Elles reprochent à Jacques Servier, 91 ans, fondateur des laboratoires du même nom qui ont commercialisé le Mediator, de les avoir "délibérément" trompées sur la composition de ce médicament. Celui-ci est destiné aux diabétiques mais il est largement prescrit comme coupe-faim.
Ils n'auraient pas été informés de "la nature anorexigène" de son principe actif, le Benfluorex. Ce dernier larguerait dans l'organisme une substance toxique, la norfenfluramine, molécule très proche de l'amphétamine qui provoque des hypertensions artérielles pulmonaires et multiplie par trois le risque de valvulopathies (dysfonctionnement des valves cardiaques).

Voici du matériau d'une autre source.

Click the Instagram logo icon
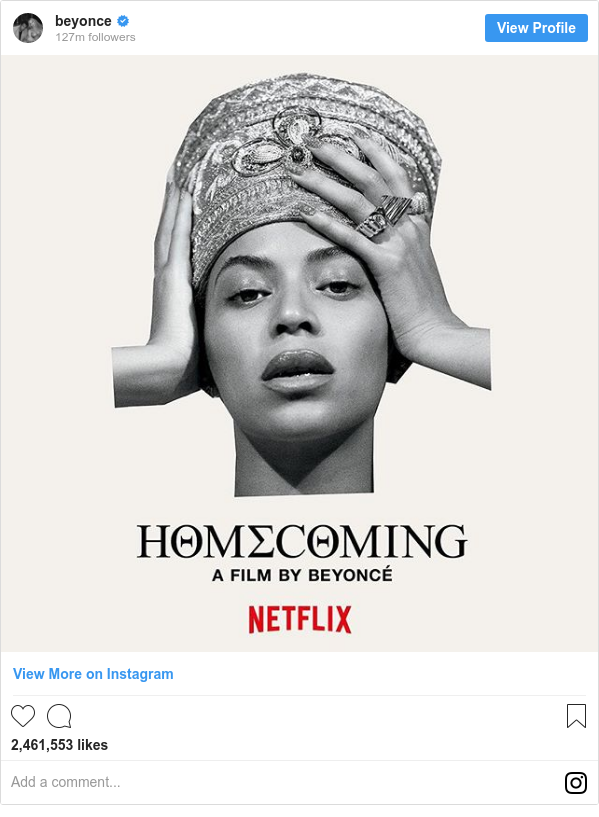The height and width of the screenshot is (817, 599). click(576, 783)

Me Charles Joseph-Oudin, conseil d'une centaine de parties civiles à Nanterre, espère que "les Laboratoires Servier n'essayeront plus de mettre des bâtons dans les roues de la machine judiciaire".
Haute juridiction
Le procès, débuté le 14 mai 2012, avait immédiatement tourné court. Le tribunal avait accepté de transmettre à la Cour de cassation une question prioritaire de constitutionnalité (QPC), soulevée par la défense.M. Servier contestait qu'il puisse être jugé à Nanterre, dans la banlieue parisienne, alors qu'il est parallèlement mis en examen pour des faits similaires à Paris. La haute juridiction a toutefois refusé de transmettre cette QPC au Conseil constitutionnel.
Bataille procédurale
Pour Me Juliette Nattier, conseil d'une trentaine de victimes présumées, "il y a un risque que l'affaire ne soit encore pas jugée au fond cette fois-ci". La défense de Servier va engager une nouvelle bataille procédurale à l'ouverture des débats, susceptible d'entraîner un nouveau renvoi du procès.

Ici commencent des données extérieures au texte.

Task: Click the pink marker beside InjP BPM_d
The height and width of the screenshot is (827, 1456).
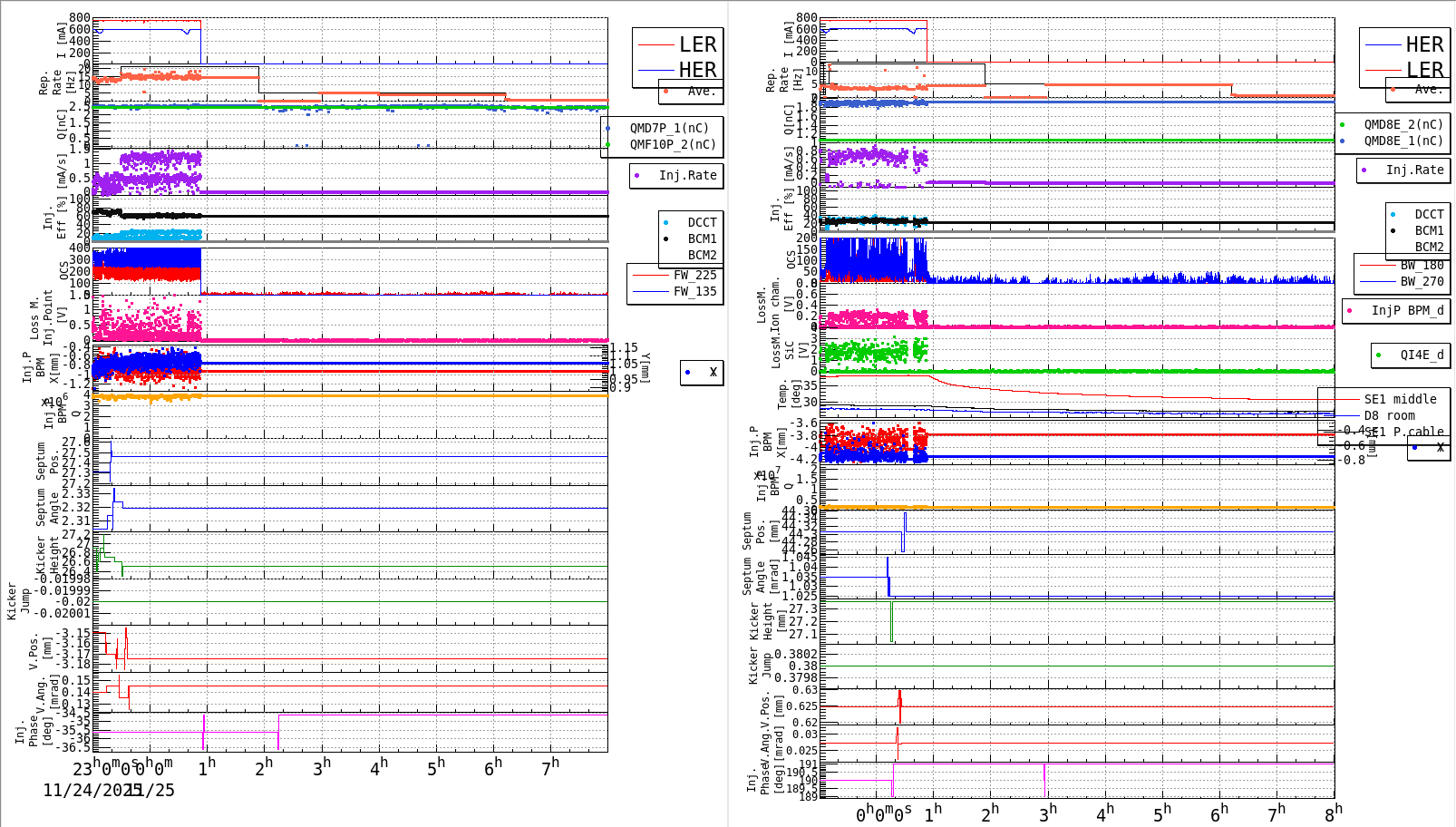Action: click(x=1350, y=311)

"Nous souhaitons qu'une expertise judiciaire autonome soit faite à Nanterre ou à défaut la communication de tous les éléments recueillis dans le cadre des expertises en cours à Paris", indique Me Hervé Temime. L'avocat va aussi demander "un complément d'information permettant au tribunal d'apprécier le rôle des autorités sanitaires dans la tromperie dénoncée à Nanterre".
Documents internes
L'Agence du médicament a été mise en examen en mars dernier pour "homicides et blessures involontaires", les juges d'instruction parisiens la soupçonnant d'avoir négligé les alertes sur la dangerosité du Mediator. Interrogé sur la présence de Jacques Servier à l'ouverture des débats, son conseil n'a pas souhaité répondre.
De leur côté, les parties civiles disposent de plusieurs pièces maîtresses comme des documents internes de Servier et les annexes du rapport accablant de l'Inspection générale des affaires sociales (Igas). Selon l'Igas, le retrait du Mediator "aurait pu être décidé dès 1999", soit dix ans avant sa disparition du marché.
Nombreux décès
Jacques Servier, ainsi que les quatre anciens cadres de Servier et sa filiale Biopharma jugés à ses côtés à Nanterre, encourent quatre ans de prison et une amende de 75'000 euros (94'000 francs). Servier et Biopharma, en tant que personnes morales, risquent une amende de 375'000 euros (468'000 francs) ainsi qu'une interdiction d'exercer.
D'après diverses études, le Mediator a déjà provoqué plusieurs centaines de décès en France, même si leur nombre exact reste difficile à évaluer. Selon un rapport d'experts judiciaires rendu public en avril, ce médicament, commercialisé de 1976 à 2009, pourrait à long terme causer en France entre 1300 et 1800 morts par valvulopathie.